* _REQUIREMENT_: Down to the last line below, write out every line exactly, starting with the one that contains "Task: Select the" and leaving out the pictures.

[DATA SUPPLIED Boundary: Start]

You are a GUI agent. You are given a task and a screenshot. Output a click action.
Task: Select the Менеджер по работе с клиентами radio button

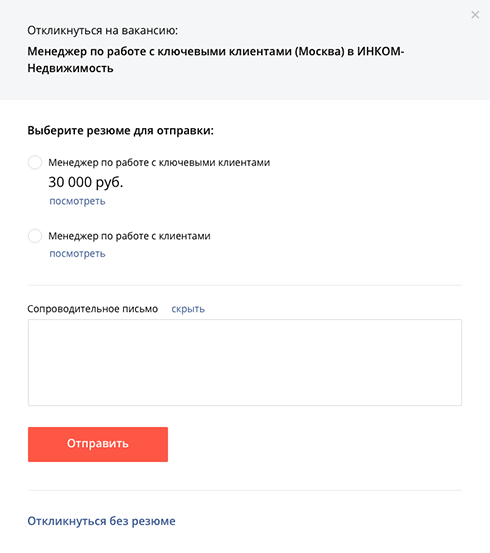coord(35,236)
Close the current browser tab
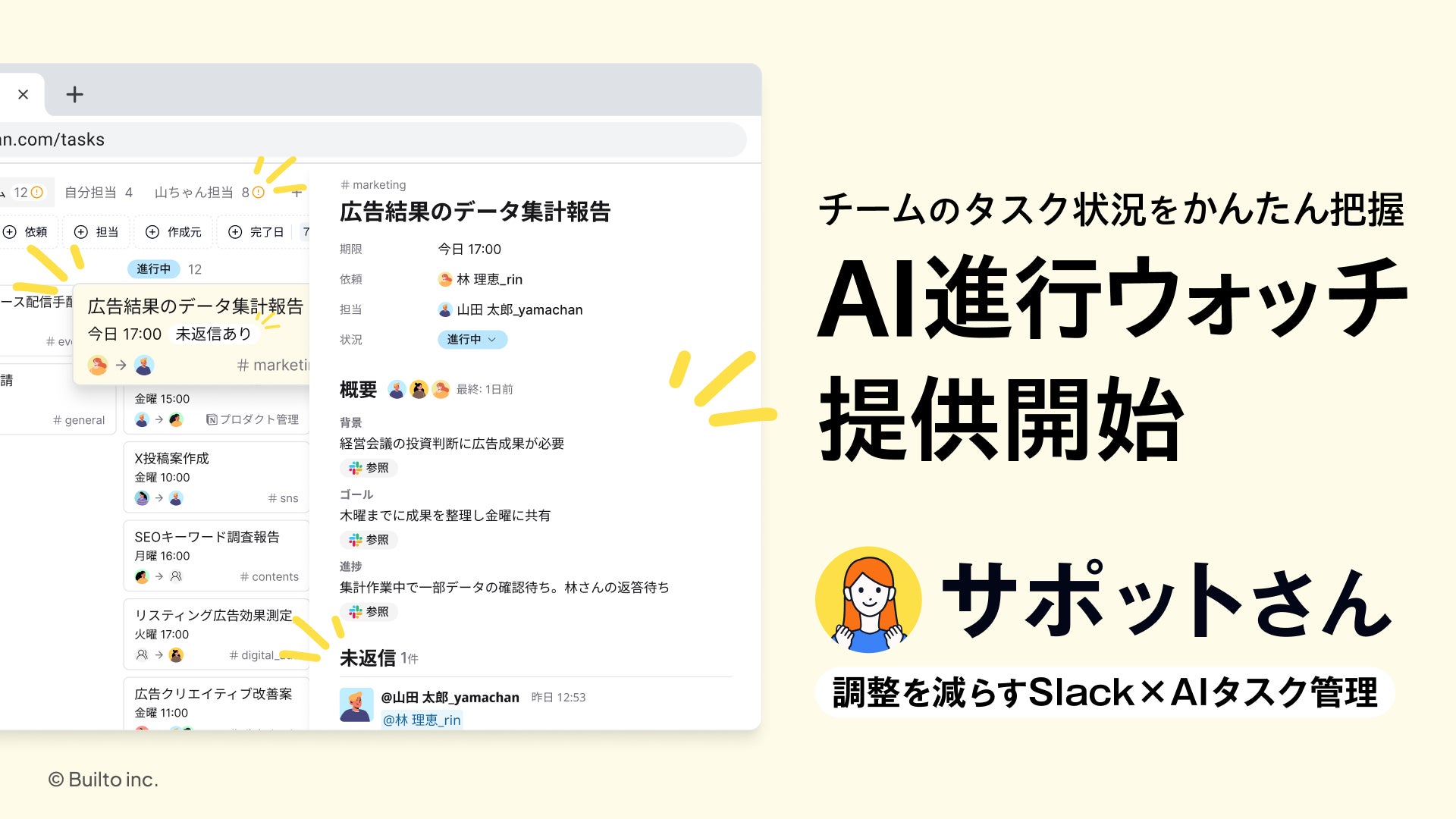 [x=23, y=95]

[DATA SUPPLIED Boundary: End]

* _EXPECTED OUTPUT_:
Task: Select the Менеджер по работе с клиентами radio button

coord(35,236)
Close the current browser tab
 [x=23, y=95]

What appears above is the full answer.